Rewrite the part of the material that opens with the line containing "at (999, 434)." and closes with the line containing "(480, 100)." as a JSON list of strings, one string per line, leaving out blank lines.

──────── Data for the task

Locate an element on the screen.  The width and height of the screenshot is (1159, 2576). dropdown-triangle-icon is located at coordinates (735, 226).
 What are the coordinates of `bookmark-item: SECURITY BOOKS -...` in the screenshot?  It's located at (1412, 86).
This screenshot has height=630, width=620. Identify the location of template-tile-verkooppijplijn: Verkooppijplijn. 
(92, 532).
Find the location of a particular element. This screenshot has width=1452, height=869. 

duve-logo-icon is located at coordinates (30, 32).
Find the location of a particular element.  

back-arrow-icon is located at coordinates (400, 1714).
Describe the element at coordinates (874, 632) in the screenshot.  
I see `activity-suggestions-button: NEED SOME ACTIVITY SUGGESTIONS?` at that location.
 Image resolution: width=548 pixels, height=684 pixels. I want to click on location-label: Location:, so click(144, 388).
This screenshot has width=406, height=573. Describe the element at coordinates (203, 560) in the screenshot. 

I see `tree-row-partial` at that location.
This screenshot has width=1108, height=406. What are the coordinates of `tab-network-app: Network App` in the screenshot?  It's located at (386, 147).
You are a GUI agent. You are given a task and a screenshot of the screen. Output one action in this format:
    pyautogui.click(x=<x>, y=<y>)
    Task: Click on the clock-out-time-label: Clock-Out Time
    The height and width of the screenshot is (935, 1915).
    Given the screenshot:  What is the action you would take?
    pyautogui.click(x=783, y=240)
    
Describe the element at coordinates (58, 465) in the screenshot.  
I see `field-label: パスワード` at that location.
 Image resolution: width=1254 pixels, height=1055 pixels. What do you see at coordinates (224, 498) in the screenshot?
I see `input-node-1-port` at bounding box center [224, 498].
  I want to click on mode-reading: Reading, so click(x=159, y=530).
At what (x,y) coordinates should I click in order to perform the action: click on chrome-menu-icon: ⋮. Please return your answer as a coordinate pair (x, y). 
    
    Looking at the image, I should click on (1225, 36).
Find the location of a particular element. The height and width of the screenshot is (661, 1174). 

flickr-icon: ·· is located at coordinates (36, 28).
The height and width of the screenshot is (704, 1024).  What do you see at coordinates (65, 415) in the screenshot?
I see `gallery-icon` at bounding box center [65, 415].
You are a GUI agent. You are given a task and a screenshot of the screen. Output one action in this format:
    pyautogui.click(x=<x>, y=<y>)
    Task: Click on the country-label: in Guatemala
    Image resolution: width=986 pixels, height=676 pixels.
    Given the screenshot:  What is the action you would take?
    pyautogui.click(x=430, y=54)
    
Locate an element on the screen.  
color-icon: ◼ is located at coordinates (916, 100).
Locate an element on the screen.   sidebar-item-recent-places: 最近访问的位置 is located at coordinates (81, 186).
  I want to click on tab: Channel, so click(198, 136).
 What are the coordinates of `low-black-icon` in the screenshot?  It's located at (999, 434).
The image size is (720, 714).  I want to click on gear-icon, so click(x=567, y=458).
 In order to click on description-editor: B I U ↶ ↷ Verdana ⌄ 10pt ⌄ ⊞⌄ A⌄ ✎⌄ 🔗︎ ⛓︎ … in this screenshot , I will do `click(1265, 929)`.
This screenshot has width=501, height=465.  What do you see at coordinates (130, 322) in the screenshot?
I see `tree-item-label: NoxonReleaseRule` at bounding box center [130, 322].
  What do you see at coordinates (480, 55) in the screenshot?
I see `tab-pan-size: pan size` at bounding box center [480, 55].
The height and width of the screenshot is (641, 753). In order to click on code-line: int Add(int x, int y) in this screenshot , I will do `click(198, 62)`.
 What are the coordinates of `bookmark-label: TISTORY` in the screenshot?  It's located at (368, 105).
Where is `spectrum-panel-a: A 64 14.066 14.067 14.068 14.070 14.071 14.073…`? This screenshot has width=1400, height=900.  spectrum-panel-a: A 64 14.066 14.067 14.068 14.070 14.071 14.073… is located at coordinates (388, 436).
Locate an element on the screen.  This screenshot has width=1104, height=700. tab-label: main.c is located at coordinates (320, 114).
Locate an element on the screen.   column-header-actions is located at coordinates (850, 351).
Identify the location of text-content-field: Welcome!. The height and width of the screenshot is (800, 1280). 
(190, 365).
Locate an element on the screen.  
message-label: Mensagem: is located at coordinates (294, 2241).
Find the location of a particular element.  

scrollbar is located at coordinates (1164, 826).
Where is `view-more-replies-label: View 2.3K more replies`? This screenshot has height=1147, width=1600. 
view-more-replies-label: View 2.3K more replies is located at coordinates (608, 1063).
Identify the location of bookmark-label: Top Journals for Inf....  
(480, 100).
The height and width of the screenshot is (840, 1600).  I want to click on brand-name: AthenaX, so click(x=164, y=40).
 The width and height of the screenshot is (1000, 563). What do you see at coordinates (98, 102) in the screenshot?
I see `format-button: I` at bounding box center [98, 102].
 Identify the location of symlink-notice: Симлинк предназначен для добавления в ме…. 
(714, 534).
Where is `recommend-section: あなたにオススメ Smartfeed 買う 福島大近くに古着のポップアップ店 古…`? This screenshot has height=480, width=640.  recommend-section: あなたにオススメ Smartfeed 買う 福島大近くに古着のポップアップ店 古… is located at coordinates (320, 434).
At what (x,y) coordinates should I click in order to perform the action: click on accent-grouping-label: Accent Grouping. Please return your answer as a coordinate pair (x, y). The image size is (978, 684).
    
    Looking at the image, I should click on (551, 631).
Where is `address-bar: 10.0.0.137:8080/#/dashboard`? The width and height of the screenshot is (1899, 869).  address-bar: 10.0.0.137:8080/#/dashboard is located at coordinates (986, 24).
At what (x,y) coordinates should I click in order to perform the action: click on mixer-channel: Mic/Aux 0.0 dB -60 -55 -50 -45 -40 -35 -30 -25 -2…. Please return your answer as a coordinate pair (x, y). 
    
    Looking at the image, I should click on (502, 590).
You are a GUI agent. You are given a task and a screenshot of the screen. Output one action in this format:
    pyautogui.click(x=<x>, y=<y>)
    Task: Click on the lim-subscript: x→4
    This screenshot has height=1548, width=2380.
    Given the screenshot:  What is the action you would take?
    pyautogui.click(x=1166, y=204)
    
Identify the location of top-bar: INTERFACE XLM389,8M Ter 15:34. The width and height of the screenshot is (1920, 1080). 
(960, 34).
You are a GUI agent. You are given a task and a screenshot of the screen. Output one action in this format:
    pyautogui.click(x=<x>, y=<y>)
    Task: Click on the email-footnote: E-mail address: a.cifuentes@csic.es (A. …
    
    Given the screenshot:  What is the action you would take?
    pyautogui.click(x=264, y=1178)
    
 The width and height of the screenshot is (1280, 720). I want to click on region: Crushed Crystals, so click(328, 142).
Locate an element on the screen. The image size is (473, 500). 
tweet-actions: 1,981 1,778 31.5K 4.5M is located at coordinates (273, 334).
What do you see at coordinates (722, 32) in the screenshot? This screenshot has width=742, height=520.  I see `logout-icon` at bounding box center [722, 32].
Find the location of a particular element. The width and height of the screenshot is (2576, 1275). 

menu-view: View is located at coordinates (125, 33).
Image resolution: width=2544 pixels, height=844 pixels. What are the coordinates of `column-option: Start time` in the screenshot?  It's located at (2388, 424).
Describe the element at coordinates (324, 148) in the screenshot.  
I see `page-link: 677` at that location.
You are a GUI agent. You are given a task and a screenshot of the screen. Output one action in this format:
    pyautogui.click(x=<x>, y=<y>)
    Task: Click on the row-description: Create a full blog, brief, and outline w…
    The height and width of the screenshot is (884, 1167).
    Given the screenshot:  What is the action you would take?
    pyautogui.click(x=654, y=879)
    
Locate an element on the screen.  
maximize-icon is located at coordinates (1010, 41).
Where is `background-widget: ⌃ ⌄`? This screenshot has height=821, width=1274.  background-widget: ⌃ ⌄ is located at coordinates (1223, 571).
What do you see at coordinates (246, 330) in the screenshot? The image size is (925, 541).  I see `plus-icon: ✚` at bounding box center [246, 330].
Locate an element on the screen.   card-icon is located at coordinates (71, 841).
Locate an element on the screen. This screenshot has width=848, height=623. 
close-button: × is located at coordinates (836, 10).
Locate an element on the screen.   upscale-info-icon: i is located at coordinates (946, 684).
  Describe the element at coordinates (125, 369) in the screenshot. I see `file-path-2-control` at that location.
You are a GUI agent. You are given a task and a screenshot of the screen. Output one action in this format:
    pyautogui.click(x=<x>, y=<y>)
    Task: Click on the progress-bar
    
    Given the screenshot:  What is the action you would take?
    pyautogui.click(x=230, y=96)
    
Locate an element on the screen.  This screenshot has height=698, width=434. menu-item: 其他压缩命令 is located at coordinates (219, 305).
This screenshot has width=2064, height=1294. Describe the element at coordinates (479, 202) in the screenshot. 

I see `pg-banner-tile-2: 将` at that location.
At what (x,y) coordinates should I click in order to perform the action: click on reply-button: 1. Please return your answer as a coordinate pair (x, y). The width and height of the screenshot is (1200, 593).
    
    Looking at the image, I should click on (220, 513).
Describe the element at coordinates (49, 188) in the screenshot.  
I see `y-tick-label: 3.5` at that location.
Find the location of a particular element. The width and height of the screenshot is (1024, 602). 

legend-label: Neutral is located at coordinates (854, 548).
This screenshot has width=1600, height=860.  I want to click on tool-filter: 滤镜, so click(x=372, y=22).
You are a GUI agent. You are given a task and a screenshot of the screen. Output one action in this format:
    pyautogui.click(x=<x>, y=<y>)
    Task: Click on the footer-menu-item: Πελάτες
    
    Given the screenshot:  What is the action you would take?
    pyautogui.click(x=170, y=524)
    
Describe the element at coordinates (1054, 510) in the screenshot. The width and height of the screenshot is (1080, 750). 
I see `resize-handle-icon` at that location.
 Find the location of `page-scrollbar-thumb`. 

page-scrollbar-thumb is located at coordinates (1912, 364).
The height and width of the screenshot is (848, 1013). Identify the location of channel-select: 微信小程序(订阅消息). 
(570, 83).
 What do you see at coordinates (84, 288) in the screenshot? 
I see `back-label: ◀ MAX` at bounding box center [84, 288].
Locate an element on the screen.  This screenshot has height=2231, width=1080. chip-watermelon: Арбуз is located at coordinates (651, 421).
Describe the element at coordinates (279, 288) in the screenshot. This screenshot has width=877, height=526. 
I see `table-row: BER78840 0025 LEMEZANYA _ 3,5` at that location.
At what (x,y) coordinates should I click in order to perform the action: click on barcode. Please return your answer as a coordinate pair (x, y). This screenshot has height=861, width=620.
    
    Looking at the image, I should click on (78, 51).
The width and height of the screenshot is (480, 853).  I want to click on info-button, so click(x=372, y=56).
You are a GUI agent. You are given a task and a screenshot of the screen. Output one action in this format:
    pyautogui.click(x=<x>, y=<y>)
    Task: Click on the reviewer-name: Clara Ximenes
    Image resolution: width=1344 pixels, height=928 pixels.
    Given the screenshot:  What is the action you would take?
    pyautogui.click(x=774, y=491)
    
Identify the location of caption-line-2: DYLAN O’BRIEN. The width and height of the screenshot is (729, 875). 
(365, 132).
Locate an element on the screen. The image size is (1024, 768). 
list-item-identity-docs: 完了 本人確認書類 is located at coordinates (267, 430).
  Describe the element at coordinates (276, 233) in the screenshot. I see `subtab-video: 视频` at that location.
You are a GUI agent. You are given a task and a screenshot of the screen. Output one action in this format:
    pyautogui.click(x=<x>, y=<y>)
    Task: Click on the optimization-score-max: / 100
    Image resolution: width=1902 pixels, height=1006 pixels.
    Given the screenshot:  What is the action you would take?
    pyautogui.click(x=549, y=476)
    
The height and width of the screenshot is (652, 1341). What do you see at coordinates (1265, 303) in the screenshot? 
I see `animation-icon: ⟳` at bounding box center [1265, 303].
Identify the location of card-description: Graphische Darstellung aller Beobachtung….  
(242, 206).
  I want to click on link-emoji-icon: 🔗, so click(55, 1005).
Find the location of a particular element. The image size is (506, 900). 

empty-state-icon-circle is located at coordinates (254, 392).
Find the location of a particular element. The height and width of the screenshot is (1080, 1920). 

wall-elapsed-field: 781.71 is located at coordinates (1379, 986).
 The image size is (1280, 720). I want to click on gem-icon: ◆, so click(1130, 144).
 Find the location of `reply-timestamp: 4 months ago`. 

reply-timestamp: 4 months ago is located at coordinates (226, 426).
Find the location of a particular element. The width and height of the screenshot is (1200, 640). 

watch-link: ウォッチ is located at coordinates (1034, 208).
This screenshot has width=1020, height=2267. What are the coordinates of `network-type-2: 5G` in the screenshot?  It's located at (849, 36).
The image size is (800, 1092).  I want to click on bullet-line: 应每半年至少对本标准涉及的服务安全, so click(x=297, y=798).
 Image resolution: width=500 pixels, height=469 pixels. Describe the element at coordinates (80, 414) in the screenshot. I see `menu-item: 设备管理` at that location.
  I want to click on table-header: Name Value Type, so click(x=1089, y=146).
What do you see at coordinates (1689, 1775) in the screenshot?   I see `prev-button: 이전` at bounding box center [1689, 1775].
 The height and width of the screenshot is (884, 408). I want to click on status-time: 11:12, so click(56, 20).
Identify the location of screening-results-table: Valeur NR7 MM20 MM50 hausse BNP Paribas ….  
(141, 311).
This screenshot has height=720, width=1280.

────────────────

## Output for this exercise
[
  " What are the coordinates of `low-black-icon` in the screenshot?  It's located at (999, 434).",
  "The image size is (720, 714).  I want to click on gear-icon, so click(x=567, y=458).",
  " In order to click on description-editor: B I U ↶ ↷ Verdana ⌄ 10pt ⌄ ⊞⌄ A⌄ ✎⌄ 🔗︎ ⛓︎ … in this screenshot , I will do `click(1265, 929)`.",
  "This screenshot has width=501, height=465.  What do you see at coordinates (130, 322) in the screenshot?",
  "I see `tree-item-label: NoxonReleaseRule` at bounding box center [130, 322].",
  "  What do you see at coordinates (480, 55) in the screenshot?",
  "I see `tab-pan-size: pan size` at bounding box center [480, 55].",
  "The height and width of the screenshot is (641, 753). In order to click on code-line: int Add(int x, int y) in this screenshot , I will do `click(198, 62)`.",
  " What are the coordinates of `bookmark-label: TISTORY` in the screenshot?  It's located at (368, 105).",
  "Where is `spectrum-panel-a: A 64 14.066 14.067 14.068 14.070 14.071 14.073…`? This screenshot has width=1400, height=900.  spectrum-panel-a: A 64 14.066 14.067 14.068 14.070 14.071 14.073… is located at coordinates (388, 436).",
  "Locate an element on the screen.  This screenshot has width=1104, height=700. tab-label: main.c is located at coordinates (320, 114).",
  "Locate an element on the screen.   column-header-actions is located at coordinates (850, 351).",
  "Identify the location of text-content-field: Welcome!. The height and width of the screenshot is (800, 1280). ",
  "(190, 365).",
  "Locate an element on the screen.  ",
  "message-label: Mensagem: is located at coordinates (294, 2241).",
  "Find the location of a particular element.  ",
  "scrollbar is located at coordinates (1164, 826).",
  "Where is `view-more-replies-label: View 2.3K more replies`? This screenshot has height=1147, width=1600. ",
  "view-more-replies-label: View 2.3K more replies is located at coordinates (608, 1063).",
  "Identify the location of bookmark-label: Top Journals for Inf....  ",
  "(480, 100)."
]